Carpi diem

Man sah in Carpi schon Capri-Touristen, die sich nur im Navigationsgerät vertippt hatten. Die kleine prophetische Groundhopping-Abordnung landete mit voller Absicht in Carpi, der inoffiziellen Partnerstadt von Darmstadt.

Gerne überlasse ich ersten Sätze des Bulletins dem Propheten Cyrus Kathmann. "Carpi heißt die Verheißung", schreibt Kathmann live aus Carpi, "nicht Capri, nicht die Fischer von Capri, sondern die Fußballer von Carpi. In dieser Saison Serie-A-Club. Weil nur 4200 Plätze im Stadion, eklige Sicherheitsauflagen, ab ins benachbarte Modena. Heimspiel in der nächstgrößeren Stadt, in der Fremde. Und jetzt pass auf: Wir fahren erst mal nach Carpi vors Stadion. Staunen groß. Obelix in rotweisser Klamottenhaftigkeit Säulenheliger der Ultras. Carpi, das letzte gallische Dorf in Italien. Obelix nicht scharf auf Wildschweine, sondern auf Lambrusco, das heimische Getränk der Region. Der Dicke, der Doofe, der Bauchgesteuerte. Als Vorbild der Ultras. Kommt ohne Asterix und Idefix aus, braucht nur ein Fass Lambrusco." So hat es Prophet Kathmann scharfsinnig festgehalten. Als Mitreisender habe ich Worten nur noch wenig Ergänzungen hinzuzufügen. Einige Kleinigkeiten vielleicht. Jetzt im zweiten und letzten Teil von Groundhoppers Bulletin. Letzte Woche Velenje, diese Woche Carpi.
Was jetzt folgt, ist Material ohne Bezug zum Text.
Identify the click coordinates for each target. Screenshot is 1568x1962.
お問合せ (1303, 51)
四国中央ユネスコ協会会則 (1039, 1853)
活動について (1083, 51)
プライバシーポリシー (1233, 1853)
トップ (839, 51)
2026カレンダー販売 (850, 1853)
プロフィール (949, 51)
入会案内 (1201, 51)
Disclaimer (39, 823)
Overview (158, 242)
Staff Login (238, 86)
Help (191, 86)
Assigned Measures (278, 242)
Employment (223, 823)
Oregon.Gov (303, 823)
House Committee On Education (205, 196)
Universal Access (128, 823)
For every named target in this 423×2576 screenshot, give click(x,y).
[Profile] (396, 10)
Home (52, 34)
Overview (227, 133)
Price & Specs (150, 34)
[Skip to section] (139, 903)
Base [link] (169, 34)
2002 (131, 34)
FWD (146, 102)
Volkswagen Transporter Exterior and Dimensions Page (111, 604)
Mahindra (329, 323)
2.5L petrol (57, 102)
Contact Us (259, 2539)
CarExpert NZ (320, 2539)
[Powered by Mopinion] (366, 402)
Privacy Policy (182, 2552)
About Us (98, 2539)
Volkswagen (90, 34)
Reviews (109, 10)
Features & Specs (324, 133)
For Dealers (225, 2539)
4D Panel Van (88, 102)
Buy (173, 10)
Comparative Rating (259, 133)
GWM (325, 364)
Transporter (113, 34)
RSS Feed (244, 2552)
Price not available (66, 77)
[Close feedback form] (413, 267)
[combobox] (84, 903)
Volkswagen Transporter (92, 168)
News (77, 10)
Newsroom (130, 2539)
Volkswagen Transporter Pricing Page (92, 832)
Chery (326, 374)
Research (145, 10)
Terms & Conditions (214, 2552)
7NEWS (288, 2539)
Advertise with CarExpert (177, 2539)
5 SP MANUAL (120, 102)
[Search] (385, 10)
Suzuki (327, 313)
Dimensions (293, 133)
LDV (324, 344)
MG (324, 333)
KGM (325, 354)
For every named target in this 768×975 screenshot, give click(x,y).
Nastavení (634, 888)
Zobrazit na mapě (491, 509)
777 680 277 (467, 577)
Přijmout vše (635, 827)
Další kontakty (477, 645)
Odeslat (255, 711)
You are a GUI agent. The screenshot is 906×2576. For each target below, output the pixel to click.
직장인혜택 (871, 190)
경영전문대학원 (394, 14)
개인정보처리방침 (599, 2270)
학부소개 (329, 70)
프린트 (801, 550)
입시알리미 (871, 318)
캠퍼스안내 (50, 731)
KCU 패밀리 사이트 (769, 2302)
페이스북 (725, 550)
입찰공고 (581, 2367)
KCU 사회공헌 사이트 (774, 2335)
Carpi, das Darmstadt Italiens. Mit Carpi hatte nun niemand gerechnet. Nicht in der Emilia Romana. Nicht in Carpi selbst. Keiner hatte mit Carpi in der Serie A gerechnet. Vor einigen Jahren war der Provinzklub noch insolvent. Das war ums Jahr 2000 herum. Danach zog der neue Klub über die Dörfer der Gegend. In der italienischen Version der Kreisklasse wachsen nur auf wenigen Plätzen Grashalme. Ziemlich harte Zeiten. 2010 stieg Carpi in die Serie D auf. 2012 war der Verein aus der Po-Ebene schon in Serie B. Dabei ist der Klub kein Ein-Sponsor-Klub, bei dem ein reicher Mann seinen Heimatklub in die höchste Klasse pushen will. Das könnte man vielleicht vom benachbarten Sassuolo behaupten. Dort hat Giorgio Squinzi nach dem Ausstieg aus dem Radsport ein neues Hobby gefunden. Squinzi ist der Chef von MAPEI. Der Bauchemie-Konzern ist allein für die sensationelle Performance von Sassuolo verantwortlich. Ein wenig Hoffenheim weht durchs neue MAPEI-Stadion, das Squinzi in Reggio nell Emilia hingestellt hat. Übrigens mit Einkaufscenter und Großkino. Würde man unter seinem Sitz auf der Gegengerade des MAPEI-Stadions ein Loch graben und hinunterspringen, man würde direkt in der Hemdenauslage von ZARA landen. In Sassuolo, respektive Reggio, wirkt alles durchdacht. In Carpi scheint alles zufällig.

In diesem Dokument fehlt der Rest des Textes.